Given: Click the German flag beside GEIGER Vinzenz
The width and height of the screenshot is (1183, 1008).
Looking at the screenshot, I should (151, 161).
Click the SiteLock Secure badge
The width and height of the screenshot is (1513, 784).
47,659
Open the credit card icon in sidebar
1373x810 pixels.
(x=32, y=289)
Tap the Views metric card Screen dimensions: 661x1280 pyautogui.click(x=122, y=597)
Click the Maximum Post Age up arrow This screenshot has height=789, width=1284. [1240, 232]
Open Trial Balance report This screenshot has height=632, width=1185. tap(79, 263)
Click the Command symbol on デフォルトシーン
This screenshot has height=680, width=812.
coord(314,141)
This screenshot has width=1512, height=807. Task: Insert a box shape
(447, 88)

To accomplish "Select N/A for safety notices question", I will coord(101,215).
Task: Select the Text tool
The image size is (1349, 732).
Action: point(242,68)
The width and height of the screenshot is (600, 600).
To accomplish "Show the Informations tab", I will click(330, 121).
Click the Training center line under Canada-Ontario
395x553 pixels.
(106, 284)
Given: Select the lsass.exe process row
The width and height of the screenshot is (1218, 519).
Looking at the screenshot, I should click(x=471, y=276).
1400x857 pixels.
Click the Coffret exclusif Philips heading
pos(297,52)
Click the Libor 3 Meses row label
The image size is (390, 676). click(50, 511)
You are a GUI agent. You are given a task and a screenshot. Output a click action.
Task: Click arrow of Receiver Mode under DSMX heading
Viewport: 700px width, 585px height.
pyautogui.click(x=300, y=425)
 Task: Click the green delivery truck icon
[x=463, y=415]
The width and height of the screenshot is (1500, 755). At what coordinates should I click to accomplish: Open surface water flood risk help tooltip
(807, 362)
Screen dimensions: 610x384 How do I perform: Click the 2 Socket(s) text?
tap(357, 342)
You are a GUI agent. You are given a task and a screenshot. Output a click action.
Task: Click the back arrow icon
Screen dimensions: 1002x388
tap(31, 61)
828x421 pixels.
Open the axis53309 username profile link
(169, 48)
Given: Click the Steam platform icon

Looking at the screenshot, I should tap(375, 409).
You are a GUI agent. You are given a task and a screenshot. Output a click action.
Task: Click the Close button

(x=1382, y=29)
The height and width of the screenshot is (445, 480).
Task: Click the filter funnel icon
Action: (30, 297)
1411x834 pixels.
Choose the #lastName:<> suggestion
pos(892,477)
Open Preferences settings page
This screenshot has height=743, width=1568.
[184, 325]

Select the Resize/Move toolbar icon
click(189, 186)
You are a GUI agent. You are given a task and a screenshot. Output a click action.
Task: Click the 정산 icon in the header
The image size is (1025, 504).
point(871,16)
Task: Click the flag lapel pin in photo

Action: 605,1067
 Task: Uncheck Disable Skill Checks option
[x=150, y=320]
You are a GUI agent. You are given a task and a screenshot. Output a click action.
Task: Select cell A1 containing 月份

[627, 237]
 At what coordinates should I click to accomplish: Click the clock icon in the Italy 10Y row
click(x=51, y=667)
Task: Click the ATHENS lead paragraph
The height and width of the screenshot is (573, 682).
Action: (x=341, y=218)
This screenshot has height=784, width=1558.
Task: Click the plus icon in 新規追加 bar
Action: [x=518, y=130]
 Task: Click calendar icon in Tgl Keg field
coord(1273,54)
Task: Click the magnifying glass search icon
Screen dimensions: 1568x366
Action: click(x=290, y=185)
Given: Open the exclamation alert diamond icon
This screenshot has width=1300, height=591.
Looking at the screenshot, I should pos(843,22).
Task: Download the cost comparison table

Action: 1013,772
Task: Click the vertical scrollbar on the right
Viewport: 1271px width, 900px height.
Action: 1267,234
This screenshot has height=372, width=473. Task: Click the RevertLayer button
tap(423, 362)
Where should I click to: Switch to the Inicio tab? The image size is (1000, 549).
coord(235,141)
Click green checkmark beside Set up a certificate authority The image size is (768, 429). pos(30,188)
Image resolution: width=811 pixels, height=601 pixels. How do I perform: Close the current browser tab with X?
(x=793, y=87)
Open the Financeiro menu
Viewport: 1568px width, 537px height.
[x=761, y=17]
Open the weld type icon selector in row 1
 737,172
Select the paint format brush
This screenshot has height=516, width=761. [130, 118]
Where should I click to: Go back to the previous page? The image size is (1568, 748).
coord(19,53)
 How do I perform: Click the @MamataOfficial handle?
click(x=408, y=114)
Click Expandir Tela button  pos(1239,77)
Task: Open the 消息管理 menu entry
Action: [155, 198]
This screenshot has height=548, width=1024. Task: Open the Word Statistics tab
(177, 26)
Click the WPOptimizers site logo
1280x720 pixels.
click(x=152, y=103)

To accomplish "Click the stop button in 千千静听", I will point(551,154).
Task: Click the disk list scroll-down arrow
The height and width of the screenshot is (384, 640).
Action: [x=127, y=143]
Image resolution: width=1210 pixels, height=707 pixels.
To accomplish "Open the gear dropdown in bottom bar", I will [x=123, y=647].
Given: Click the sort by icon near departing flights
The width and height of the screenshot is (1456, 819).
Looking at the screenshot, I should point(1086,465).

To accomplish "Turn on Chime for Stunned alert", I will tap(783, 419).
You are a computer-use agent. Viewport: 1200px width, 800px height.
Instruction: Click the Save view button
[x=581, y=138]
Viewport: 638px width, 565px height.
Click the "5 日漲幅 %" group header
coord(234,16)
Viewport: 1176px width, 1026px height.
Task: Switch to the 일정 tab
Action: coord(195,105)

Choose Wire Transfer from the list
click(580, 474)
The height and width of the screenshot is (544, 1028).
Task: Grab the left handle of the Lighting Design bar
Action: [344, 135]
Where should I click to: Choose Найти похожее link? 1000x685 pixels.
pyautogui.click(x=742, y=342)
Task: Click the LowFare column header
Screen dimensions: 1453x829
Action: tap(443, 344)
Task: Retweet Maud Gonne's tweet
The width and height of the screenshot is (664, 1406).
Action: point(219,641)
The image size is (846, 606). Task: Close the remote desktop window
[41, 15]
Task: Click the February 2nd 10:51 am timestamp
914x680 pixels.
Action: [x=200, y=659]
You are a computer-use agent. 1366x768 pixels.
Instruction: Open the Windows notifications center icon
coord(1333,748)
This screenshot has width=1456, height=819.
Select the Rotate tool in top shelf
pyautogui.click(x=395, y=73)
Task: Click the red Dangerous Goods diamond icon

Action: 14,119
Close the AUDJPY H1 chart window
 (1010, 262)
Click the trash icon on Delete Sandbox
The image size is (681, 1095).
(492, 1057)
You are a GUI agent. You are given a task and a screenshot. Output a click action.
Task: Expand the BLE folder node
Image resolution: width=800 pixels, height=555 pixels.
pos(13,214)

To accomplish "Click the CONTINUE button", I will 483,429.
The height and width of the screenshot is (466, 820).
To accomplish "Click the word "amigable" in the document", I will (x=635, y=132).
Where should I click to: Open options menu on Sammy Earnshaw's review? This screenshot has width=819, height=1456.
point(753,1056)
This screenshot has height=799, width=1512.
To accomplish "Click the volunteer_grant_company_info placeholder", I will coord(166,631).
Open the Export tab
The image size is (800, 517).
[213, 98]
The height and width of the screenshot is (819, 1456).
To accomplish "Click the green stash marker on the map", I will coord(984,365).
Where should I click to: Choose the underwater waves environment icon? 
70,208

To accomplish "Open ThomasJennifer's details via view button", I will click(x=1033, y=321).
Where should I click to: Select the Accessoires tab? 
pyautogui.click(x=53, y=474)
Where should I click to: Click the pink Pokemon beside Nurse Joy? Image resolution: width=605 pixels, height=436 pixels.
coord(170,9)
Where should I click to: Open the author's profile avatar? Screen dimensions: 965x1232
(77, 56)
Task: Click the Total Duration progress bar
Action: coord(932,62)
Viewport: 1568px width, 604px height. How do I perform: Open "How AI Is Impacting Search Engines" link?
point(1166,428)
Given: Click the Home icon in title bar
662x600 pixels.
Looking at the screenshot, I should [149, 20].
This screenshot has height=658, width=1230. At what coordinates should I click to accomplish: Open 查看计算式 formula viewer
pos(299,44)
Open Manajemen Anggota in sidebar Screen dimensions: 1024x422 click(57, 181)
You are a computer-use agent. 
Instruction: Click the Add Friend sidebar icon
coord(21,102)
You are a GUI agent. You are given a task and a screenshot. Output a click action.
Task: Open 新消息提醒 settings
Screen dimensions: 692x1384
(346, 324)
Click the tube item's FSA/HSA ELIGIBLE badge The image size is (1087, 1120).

· · ·

> [Task statement]: I need every line of the material that includes "badge", so please copy them out.

> [Task response]:
Click the SiteLock Secure badge
Click the tube item's FSA/HSA ELIGIBLE badge The image size is (1087, 1120).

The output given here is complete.